___ EXERCISE INPUT ___
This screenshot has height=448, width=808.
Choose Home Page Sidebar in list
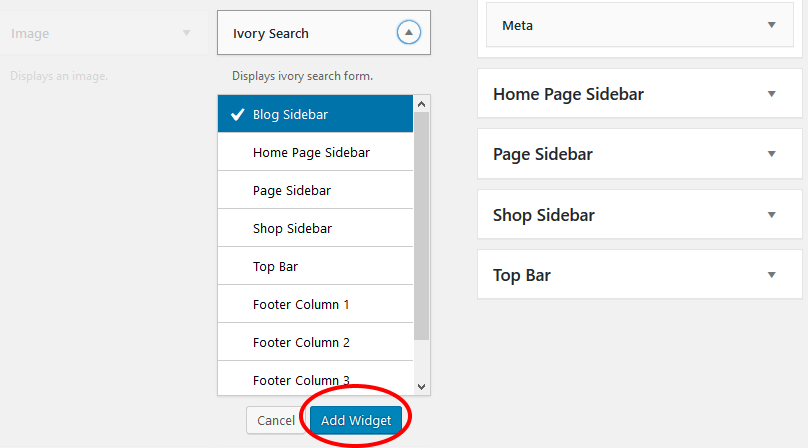315,152
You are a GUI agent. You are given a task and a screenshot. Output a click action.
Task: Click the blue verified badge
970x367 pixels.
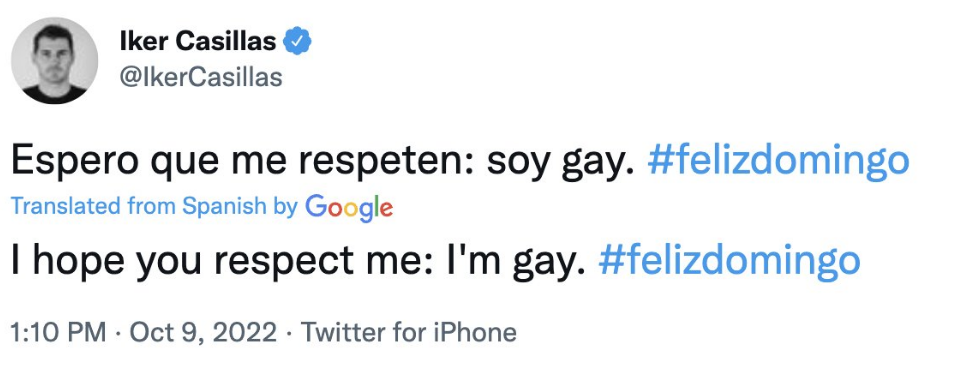(297, 41)
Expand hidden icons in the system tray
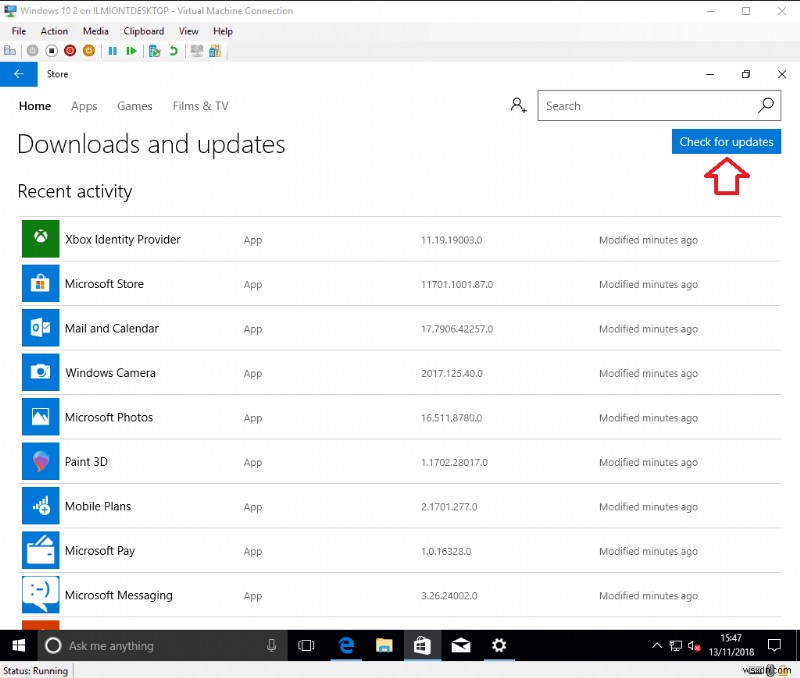This screenshot has width=800, height=678. 657,645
___
▶ WHAT IS NEEDED: Would you transcribe exactly, and only, the lines from the one containing "You are a GUI" through the last line of the records above, both included, leaving out the pictures?

▶ YOUR RESPONSE:
You are a GUI agent. You are given a task and a screenshot. Output a click action.
Task: Click the blue verified badge
970x367 pixels.
(297, 41)
Expand hidden icons in the system tray
This screenshot has width=800, height=678. 657,645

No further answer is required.